_Exercise objective:_
Working from the entries that follow, transcribe exactly and only the lines from the one with "How do I perform: Check" through the last, pictures excluded.

[Stored items]
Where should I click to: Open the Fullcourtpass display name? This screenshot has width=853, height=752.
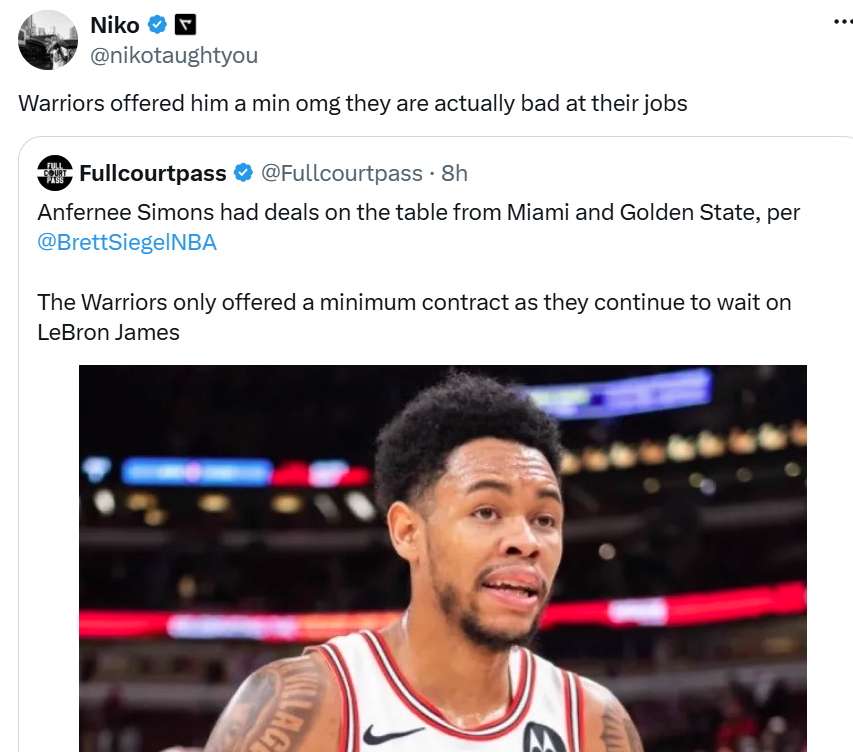click(x=153, y=173)
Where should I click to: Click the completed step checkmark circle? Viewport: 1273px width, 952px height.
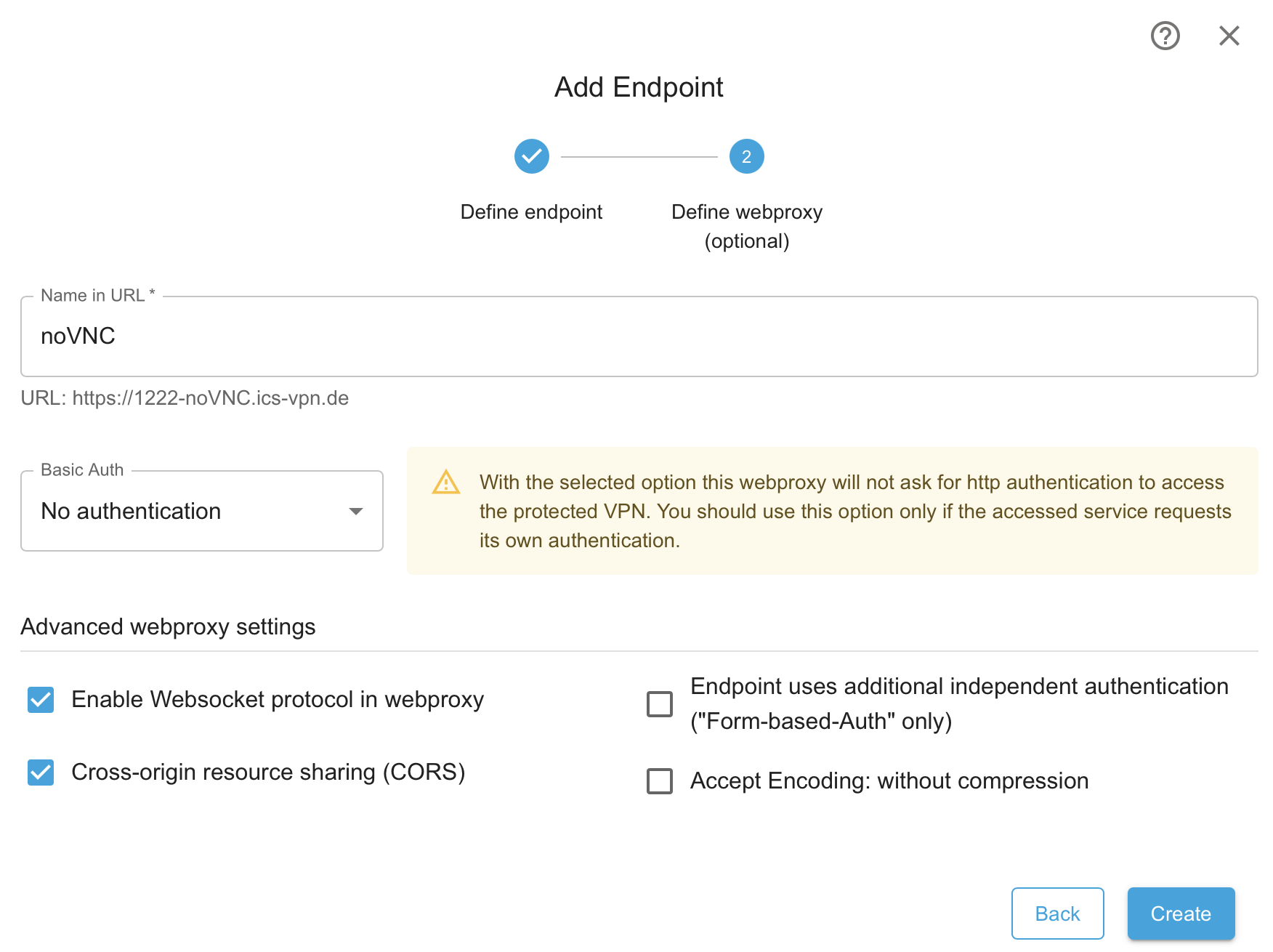pos(532,156)
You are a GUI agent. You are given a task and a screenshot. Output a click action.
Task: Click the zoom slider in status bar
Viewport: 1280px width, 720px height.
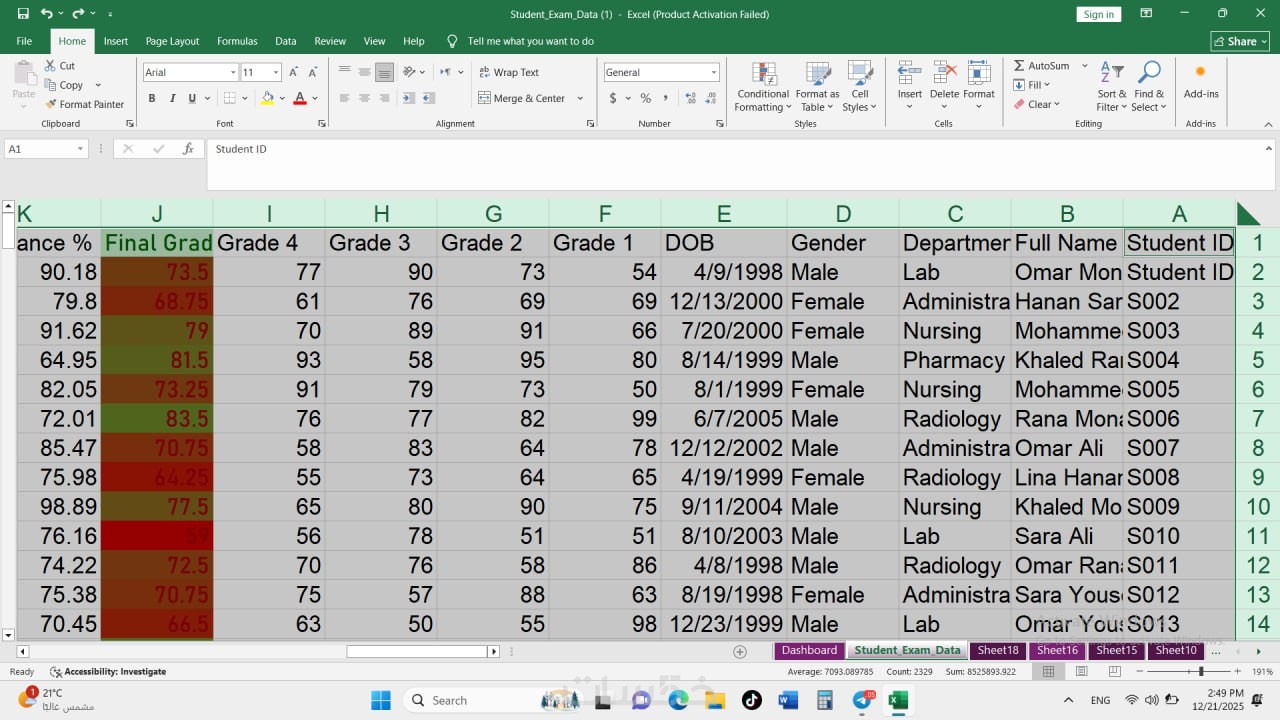click(x=1201, y=672)
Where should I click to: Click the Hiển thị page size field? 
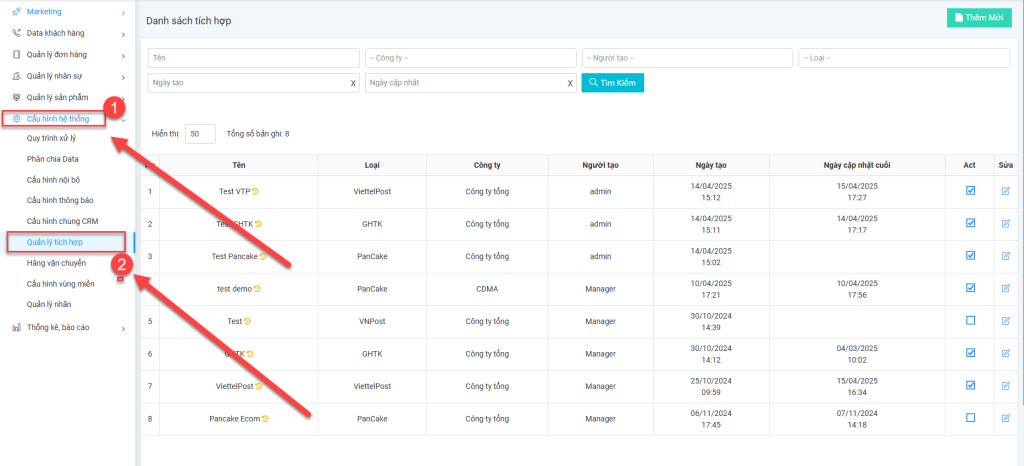[x=200, y=133]
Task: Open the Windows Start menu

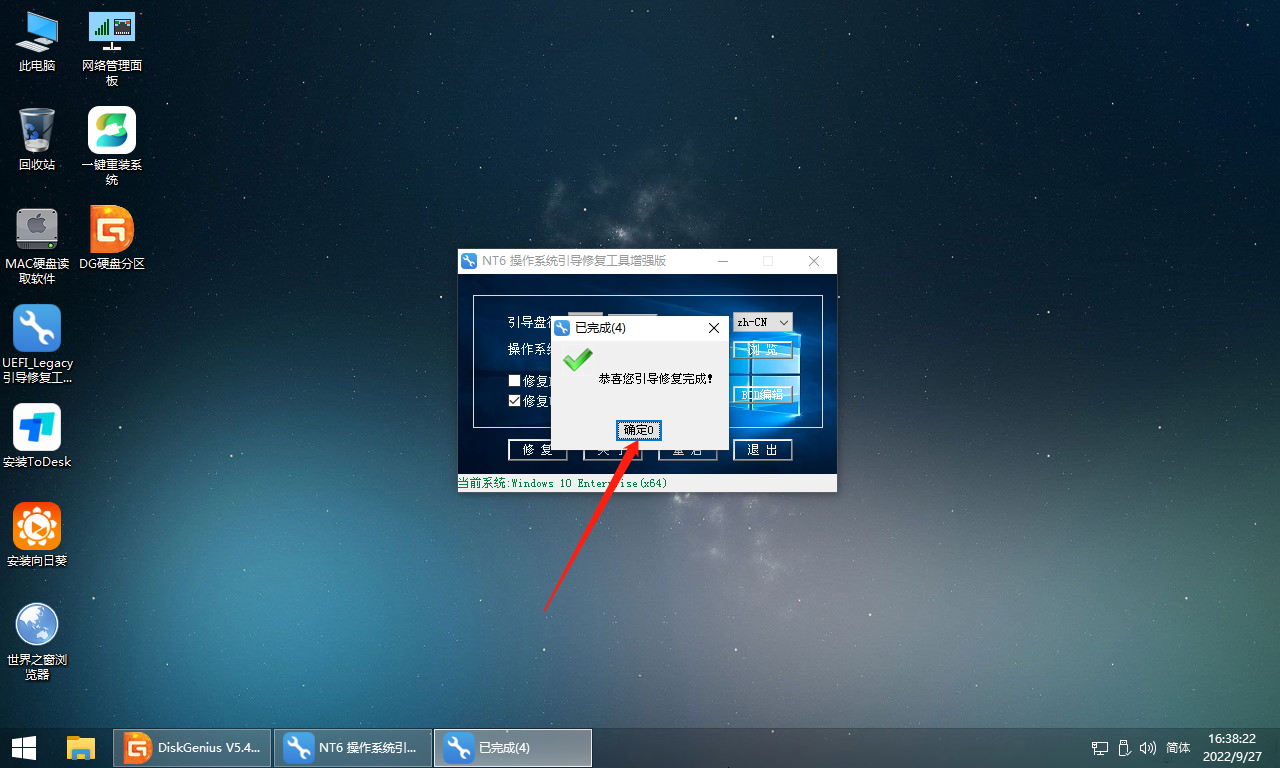Action: 24,748
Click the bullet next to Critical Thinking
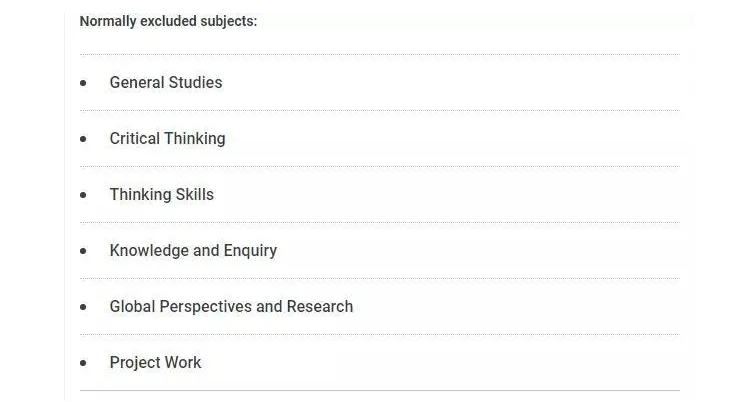The width and height of the screenshot is (741, 402). 84,139
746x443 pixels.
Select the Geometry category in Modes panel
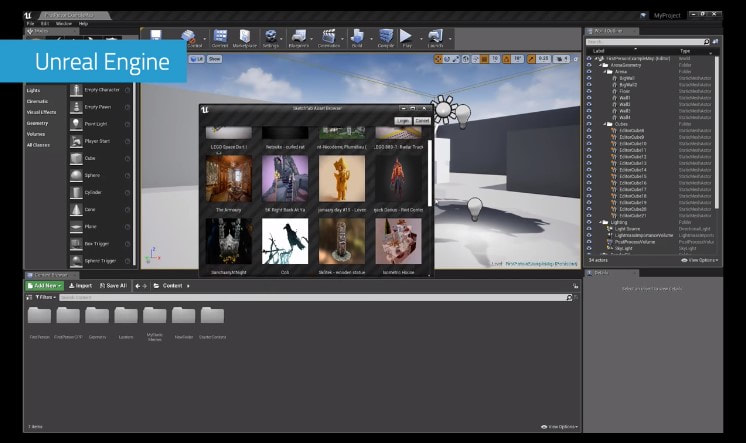[37, 122]
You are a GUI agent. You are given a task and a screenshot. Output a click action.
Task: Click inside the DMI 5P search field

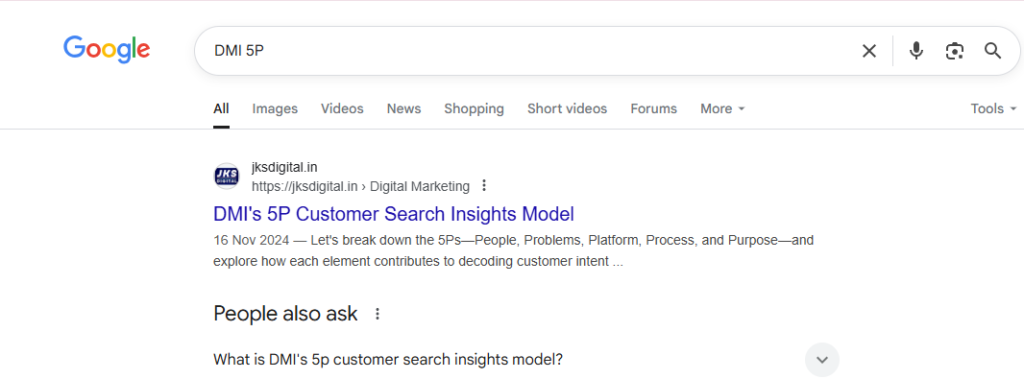click(522, 51)
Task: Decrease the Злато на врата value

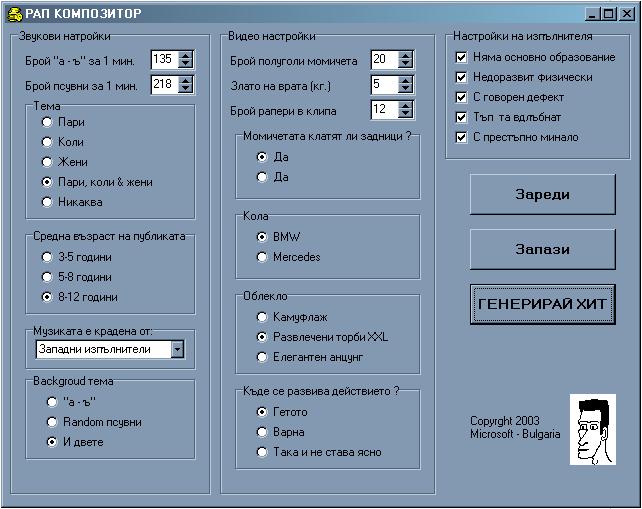Action: point(405,89)
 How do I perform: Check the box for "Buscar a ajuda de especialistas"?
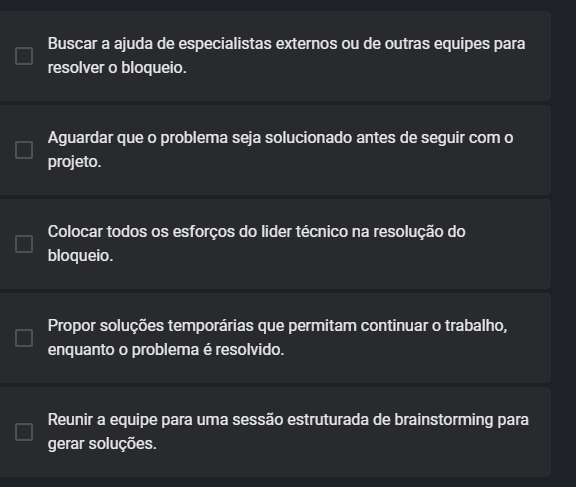coord(24,56)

_Answer below:_
 How do I perform: Check the box for "Buscar a ajuda de especialistas"?
coord(24,56)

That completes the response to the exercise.